Quem nasce para lagartixa nunca chega a jacaré.
Amélia Folques
Quem nasce para lagartixa nunca chega a jacaré. Ressalvo que este texto não tem nada a ver com futebol. Só que é um excelente provérbio e lembrei-me dele de tanto cruzar com gente que sonha em um dia ser jacaré.
Somos forçados a viver com este tipo de gente. Pessoas sem estrutura, hombridade, seriedade e princípios.
Gente que nasceu ou cresceu, desenvolveu-se num limbo, no meio de um lamaçal. Viveram sempre em terreno estéril. Nunca souberam a importância do reconhecimento do outro, da rede entre todos, o que são raízes, o ter raízes, o criar raízes. Quer essas sejam na família, na sociedade, grupo de amigos ou mesmo em termos profissionais. Gente que não tem a mínima noção e desvaloriza o outro ser humano, que vive com as premissas erradas.
A palavra humano é desconhecida no seu parco mundo linguístico, diria mesmo misteriosa para essa gente. Qualquer portador de Asperger identifica, tem mais empatia com o outro que estes elementos.
Gente que faz literalmente tudo para se impor, para se colocar em bicos de pés e dizer aqui estou eu, querem ganhar visibilidade a todo o custo. Gente que na presença de alguém superior, com mais poder ou influência se humilha, se coloca de quatro, qual serviçal perante o amo. Acho que noutros tempos foram muito úteis como capatazes, tem o perfil certo para terem voz e autoridade perante os fracos, precários e desprotegidos.
Para fazer vingar o seu plano, por vezes só um triste e mísero plano, pois os sonhos e ambições efectivamente grandes e de relevo não os têm, destroem tudo o que seja válido. Pois esses podem por a nu a sua ganância ou mesmo incompetência, os seus esquemas obscuros e planos de bastidores. Essa gente nunca é clara nem óbvia é cínica e hipócrita, levamos algum tempo a decifrá-los.
O que assisto é a forma como levam a vida a desconsiderar, despromover ou desacreditar os outros. Manipulam a informação, boicotam qualquer esforço de melhoria, dividem para "reinar", empolam ou subestimam situações para “explicarem” os seus objectivos.

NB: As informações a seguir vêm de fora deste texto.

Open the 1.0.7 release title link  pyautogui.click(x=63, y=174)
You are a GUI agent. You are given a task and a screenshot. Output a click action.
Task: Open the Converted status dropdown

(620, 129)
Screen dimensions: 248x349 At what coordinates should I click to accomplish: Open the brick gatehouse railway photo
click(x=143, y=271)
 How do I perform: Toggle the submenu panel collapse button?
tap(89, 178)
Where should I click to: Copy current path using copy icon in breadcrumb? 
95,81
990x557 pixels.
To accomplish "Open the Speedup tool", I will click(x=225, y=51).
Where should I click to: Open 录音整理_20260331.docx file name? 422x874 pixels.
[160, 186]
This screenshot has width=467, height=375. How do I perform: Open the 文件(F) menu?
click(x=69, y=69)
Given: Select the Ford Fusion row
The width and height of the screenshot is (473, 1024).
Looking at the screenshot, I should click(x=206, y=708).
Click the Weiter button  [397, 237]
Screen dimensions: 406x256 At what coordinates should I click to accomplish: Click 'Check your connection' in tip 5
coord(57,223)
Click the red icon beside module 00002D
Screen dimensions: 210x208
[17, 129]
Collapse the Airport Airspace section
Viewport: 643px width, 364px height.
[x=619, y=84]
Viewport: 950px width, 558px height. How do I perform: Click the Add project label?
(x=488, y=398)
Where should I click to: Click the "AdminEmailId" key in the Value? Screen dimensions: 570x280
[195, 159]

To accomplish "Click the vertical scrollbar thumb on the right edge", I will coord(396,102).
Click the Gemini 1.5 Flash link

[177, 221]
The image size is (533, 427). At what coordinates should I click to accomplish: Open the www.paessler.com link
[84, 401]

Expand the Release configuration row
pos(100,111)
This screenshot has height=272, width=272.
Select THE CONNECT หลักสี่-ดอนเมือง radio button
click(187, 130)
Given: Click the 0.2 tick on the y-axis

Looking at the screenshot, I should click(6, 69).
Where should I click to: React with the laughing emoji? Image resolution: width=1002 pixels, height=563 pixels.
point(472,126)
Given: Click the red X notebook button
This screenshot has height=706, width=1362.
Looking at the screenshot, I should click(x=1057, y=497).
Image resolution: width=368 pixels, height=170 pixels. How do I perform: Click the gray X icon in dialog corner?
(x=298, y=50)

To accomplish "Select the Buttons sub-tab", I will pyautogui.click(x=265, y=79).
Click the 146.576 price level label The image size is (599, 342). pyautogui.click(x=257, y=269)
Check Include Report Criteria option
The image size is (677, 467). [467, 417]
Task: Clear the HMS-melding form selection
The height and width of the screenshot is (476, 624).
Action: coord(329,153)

Qual réptil que tem várias peles e as vai usando de acordo com os diversos interlocutores. Vão mudando o discurso, adaptando sistematicamente a postura dependendo com quem estão a lidar e o grau de influência que querem ter nessa pessoa. Não têm só uma palavra, não têm só uma lógica, não têm só uma pele. Têm várias, várias verdades universais, muitas máscaras. E quando confrontados e sabem que já não vale a pena reencarnar mais nenhuma personagem pois o pano foi aberto e o palco está à vista, dependendo do contexto a resposta será eu não queria mas, eu não faço, eu não tive a culpa, não fui eu, pensei que era melhor assim, foi por bem, por vezes um deprimente eu é que mando como se isso fosse explicação para qualquer tipo de acção.
O que essas pessoas se esquecem é que os outros não são como eles e corre sangue quente nas veias, e que a vida dá muitas voltas. Os outros têm uma visão superior da vida, tem outras razões para a viver, objectivos reais e verdadeiros para lutar. A maldade ou a perversa existência deles para os restantes é vista como algo desnecessário mesmo fútil e mesquinho. São mesmo escusados.
A vida faz-se de alianças sinceras, de interajuda, de consensos simples e leais com base em relações honestas e transparentes e esta é a verdade para tudo que envolve a nossa existência: família, na sociedade, grupo de amigos ou mesmo em termos profissionais.
A esta espécie de pessoas lembro que quem nasce para lagartixa nunca chega a jacaré. Não me lembro de um ser deprimentemente maquiavélico não ser descoberto, de alguém que sofra de uma condição patológica do poder não acabar a ser tratado como um desequilibrado ou mesmo de um serviçal, invertebrado, prepotente e arrogante capataz chegar a dono da Herdade. E também quem semeia ventos colhe tempestades. Bem este último provérbio fica para um próximo texto.
O que eu queria mesmo era viver num mundo onde o Ser fosse mais importante do que o ter, e infelizmente esse ter para que tanto se batem e a tanto custo ser mesmo tão nanico, tão pouco e tão efémero.